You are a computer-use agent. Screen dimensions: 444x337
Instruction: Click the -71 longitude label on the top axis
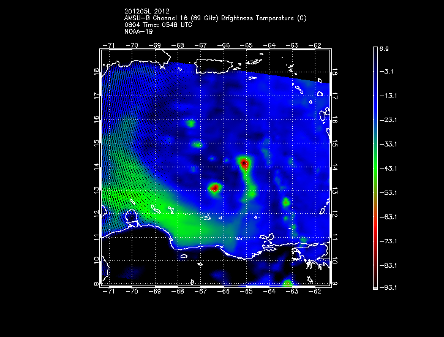(x=110, y=45)
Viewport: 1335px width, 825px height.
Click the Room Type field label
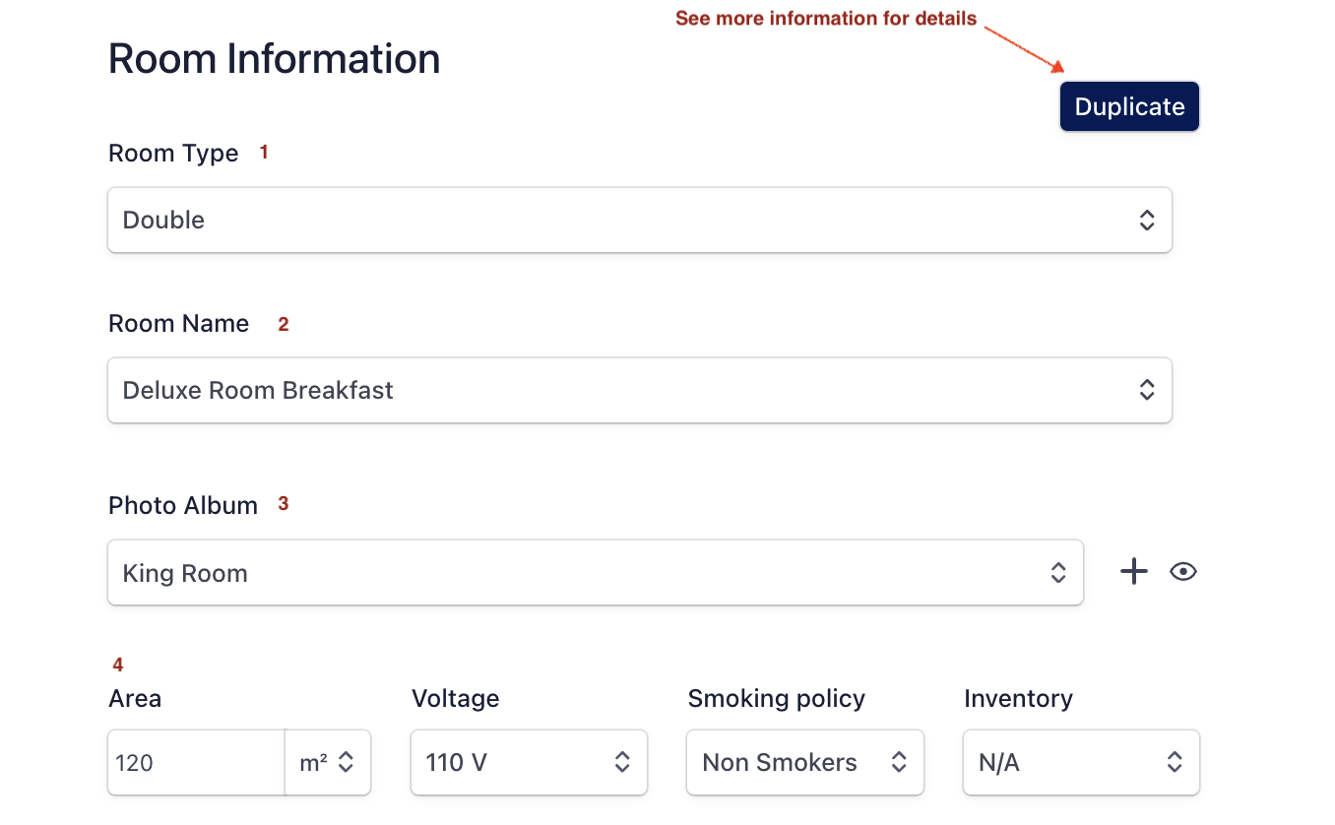pos(173,154)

→ **What to do**
Return the lines above unchanged, from the first to the last, and leave the pictures out.

→ **Correct response**
You are a computer-use agent. Screen dimensions: 444x337
Instruction: Click the -71 longitude label on the top axis
(x=110, y=45)
Viewport: 1335px width, 825px height.
Click the Room Type field label
pos(173,154)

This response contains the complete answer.